Mad Dog 21/21: When Oxford Was Obnoxford
April 21, 2014 Hesh Wiener
It was December 1208 or 1209. New Year’s Day in England was March 25; the month after December 1208 was January 1208. Somebody bumped off a young woman who lived in Oxford. The villagers blamed university students, and, led by their mayor, hanged two. The remaining academics blew town right away, many moving east from their ford on the River Thames to a bridge over the River Cam. That is how Oxford University gave birth to Cambridge. They were the sole universities in England for 600 years, providing an organizational model for many academic institutions and some commercial companies. The University of Oxford got its start a couple hundred years before the establishment of its rowing rival.

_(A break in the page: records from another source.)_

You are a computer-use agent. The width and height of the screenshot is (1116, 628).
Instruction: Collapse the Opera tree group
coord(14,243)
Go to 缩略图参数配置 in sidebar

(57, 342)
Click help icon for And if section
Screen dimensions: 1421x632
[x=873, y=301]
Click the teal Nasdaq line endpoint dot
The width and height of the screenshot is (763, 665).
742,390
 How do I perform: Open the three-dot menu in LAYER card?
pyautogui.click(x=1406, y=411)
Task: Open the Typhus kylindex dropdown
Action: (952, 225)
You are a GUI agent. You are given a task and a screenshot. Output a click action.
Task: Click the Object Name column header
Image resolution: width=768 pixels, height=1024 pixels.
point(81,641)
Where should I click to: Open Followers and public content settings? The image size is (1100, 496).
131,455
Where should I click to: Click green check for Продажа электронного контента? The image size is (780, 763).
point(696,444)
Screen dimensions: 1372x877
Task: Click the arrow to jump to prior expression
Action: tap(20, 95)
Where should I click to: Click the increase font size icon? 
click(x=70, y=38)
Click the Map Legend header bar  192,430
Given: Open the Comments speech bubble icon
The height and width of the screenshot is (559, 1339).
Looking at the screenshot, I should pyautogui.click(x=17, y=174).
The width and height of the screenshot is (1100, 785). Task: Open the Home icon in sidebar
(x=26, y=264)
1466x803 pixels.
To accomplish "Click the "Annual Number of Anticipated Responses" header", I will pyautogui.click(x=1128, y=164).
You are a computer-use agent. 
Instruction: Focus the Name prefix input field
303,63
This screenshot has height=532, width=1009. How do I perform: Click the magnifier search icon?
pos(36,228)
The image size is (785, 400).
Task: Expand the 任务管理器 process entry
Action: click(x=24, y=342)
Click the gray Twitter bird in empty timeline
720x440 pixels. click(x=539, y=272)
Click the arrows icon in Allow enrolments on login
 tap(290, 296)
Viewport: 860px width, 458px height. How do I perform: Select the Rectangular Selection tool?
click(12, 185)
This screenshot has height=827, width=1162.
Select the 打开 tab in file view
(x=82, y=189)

The village, well outside the reach and largely beyond the influence of London, became a home for schools, not yet colleges, engaged in training theologians for the holy and lawyers for those less so. They were chartered and influenced by the Roman Catholic Church, but nevertheless retained some independence. They were governed by canon law rather than civil law, a fact that made the hanging of two clerks, as students were known in those days, even for alleged participation in a murder, extralegal. At the time, however, there wasn’t much the Church could do to intercede. England’s King John had a falling out with Rome. England was under an interdiction for five years beginning in 1208. John, who didn’t accept the Church’s choice for Archbishop of Canterbury, was excommunicated by Pope Innocent III.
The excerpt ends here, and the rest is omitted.